William Somerst Maugham; “Yaşamın en büyük dramı insanların yok olması değil, sevmekten vazgeçmesidir” der. Gerçekten insan yaşamında çok sevdikleri veya çok değer verdikleri mutlaka vardır. Benim de ailem içinde en sevdiklerim annem ve halam olmuştu. Onlar sonsuzluğa gitseler de her gün, her an, yanı başımda aynı sevgimle beraberiz.
Akide halam köyün (Manisa- Saruhanlı- Alibeyli) kadın terzilerindendi. Ondan kalan en güzel hatıra el ile çevrilen dikiş makinesidir. Şimdi bile evimin en güzel köşesinde onunla birlikte yaşıyoruz.
Halam dikiş makinesinin başında iş yaparken benim gibi zıpır bir çocuk ve kedileri etrafında dört dönerdik. Asla sesini çıkarmaz, kalp kırmazdı. Kedilerinin bir türlü doymak bilmediğini söyler arada onlara kızardı.
Gözleri pek seçmediğinden, makinenin iğnesine iplik geçirmek benim işimdi. Arada makinenin kolunu çevirmekte çok keyifli oluyordu.
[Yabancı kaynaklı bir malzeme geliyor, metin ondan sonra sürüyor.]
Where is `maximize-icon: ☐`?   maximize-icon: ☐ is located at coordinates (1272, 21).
Ama belli bir hızla çevrilmesi gerekiyordu. Yoksa iğnesi kırılabiliyordu.
Yaptığı işlerine bir bedel biçmezdi. “Ne verirseniz, verin” derdi. Kimileri zeytin, un, bulgur, yağ getirirdi veya sevabına yapardı. Malum düğün zamanları çeyizlik işler, telaşlar müthiş olurdu.
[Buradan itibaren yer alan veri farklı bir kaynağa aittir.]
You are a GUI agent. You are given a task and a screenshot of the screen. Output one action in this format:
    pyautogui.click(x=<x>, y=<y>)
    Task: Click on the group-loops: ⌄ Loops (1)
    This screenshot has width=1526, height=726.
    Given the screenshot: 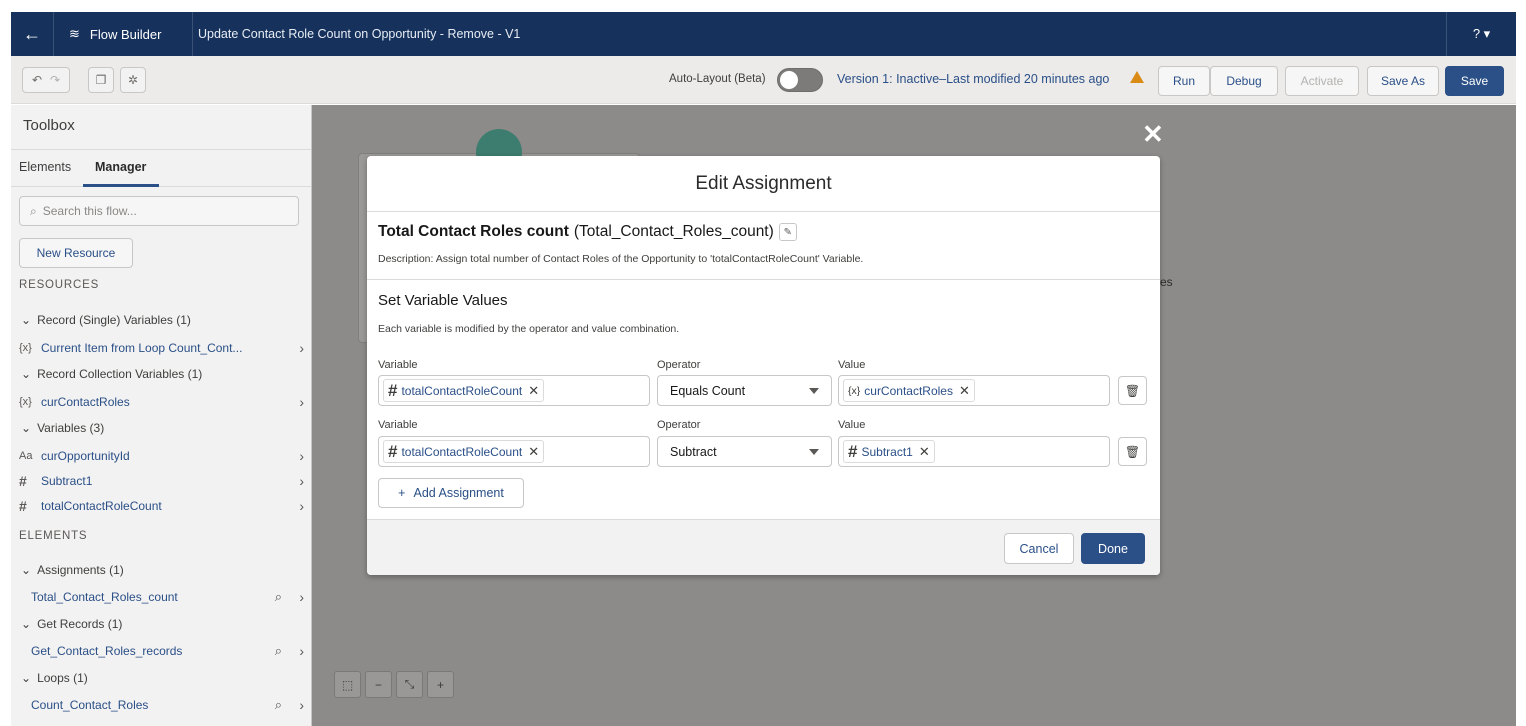 What is the action you would take?
    pyautogui.click(x=54, y=678)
Köyümüzün bir başka kadın terzisi Asiye teyzemiz vardı. Evimiz yakın olduğundan ailece onunla da sık görüşürdük. Asiye teyzenin işleri de hep yoğun olurdu. Ağzında sigarası hiç eksik olmazdı. Sürekli burnu aktığından sigarasını söndürür, çakmağıyla tekrar yakardı. Malum o zamanlar filtreli sigaralar pek yoktu. Birde Asiye teyzenin “Kirpi” yediği söylenirdi. Hastalığına iyi geldiğini duymuştum.
Halam hiç evlenmediğinden babaannemle yaşardı. Babaannemin 3- 5 keçisi vardı. Beraber gütmeye giderdik. Ben kuzukulağı, inek memesi, kenger dikeni, çitlembik, ahlat, armut karşıma ne çıkarsa dalından koparılmış taze, taze mideme indirirdim. Dönerken kestiği çalı çırpıları sırtına yükleyen babaannemle evin yolu tutardık. Bu anlattığım çok küçük, ilkokul öncesi yaşlarımdı.
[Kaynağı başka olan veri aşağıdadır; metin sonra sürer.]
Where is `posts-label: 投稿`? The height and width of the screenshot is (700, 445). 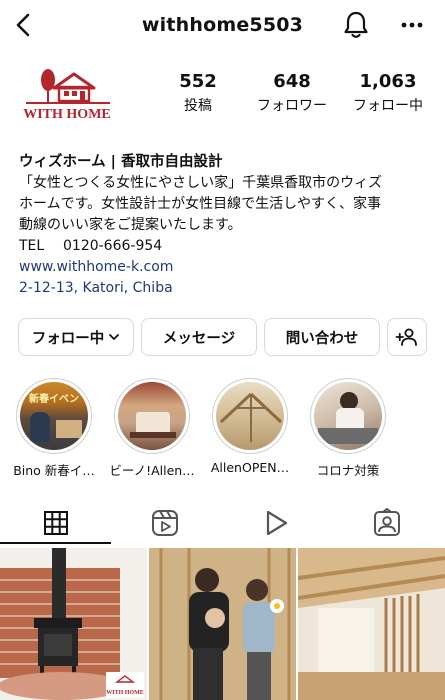 posts-label: 投稿 is located at coordinates (198, 106).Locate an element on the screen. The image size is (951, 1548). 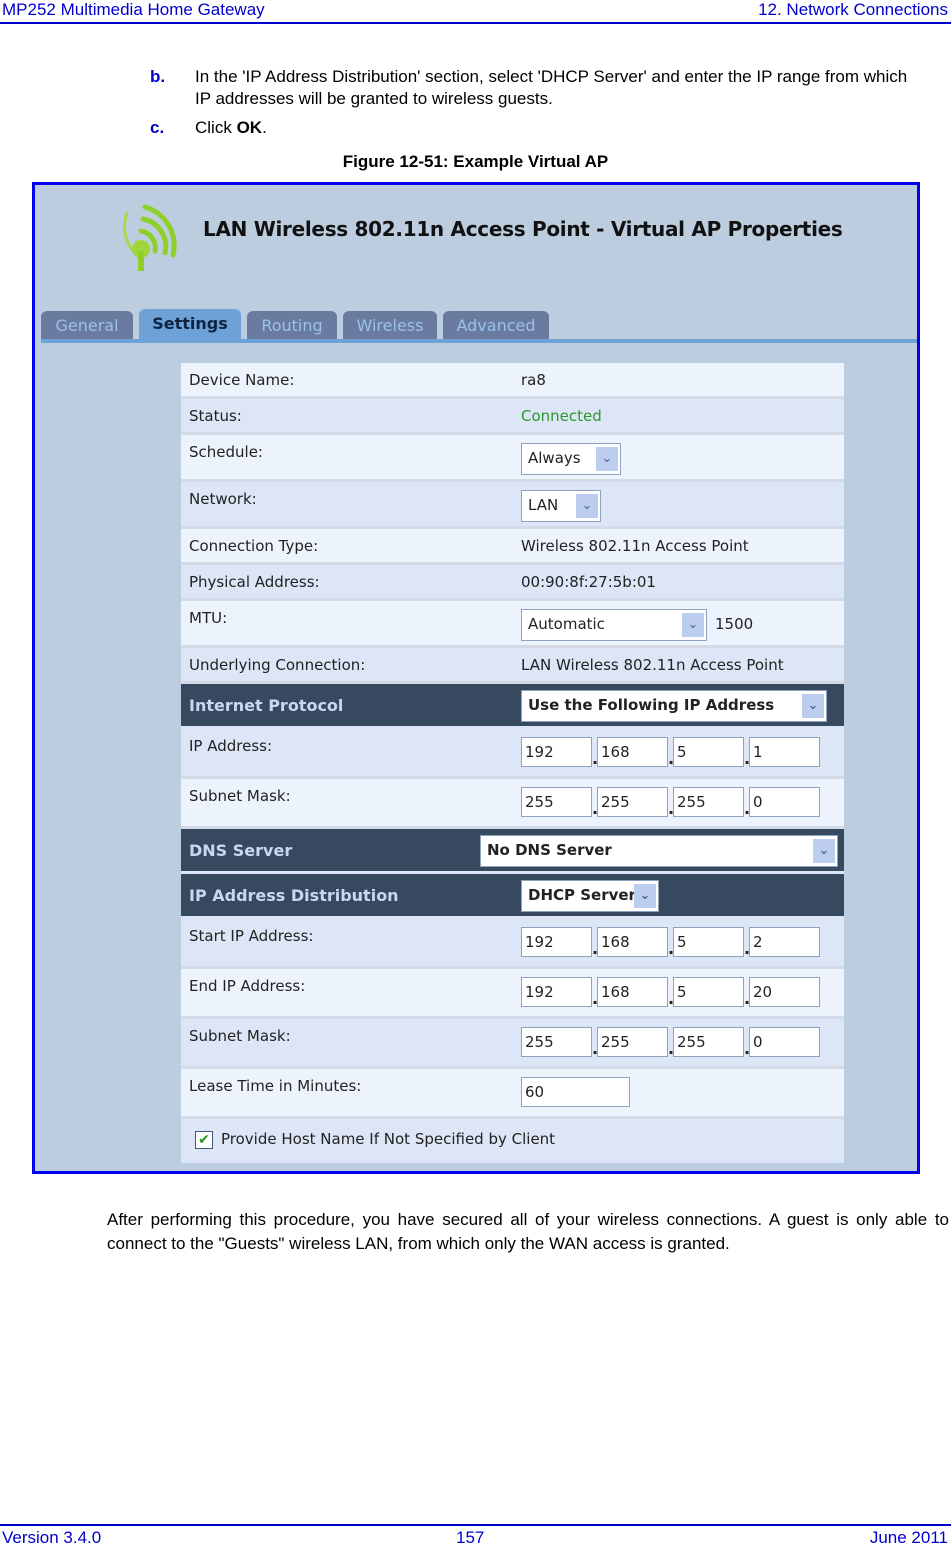
ok-emphasis: OK is located at coordinates (250, 128).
Babaannemin 2 büyük küpte sirkesini kendi yaptığı kelek turşuları çok lezzetli olurdu. Tavukları yumurtladığında sepete doldurur, “dikkat et kırma” diye tembihler evimize gönderirdi. Midesinden rahatsızdı. Kaynattığı kekik suyunu yaz, kış demeden içerdi. Bunun hastalığına iyi geldiğini söylerdi.
Beni “Babam adlı (isimli) Mustafa’m diye severdi. Babasının, yani büyük dedemin isminin Mustafa olduğunu anlardım.
Köyde geçen çocukluk hatıralarım mutlaka çok var. Umarım bir gün tekrar paylaşma fırsatım olur.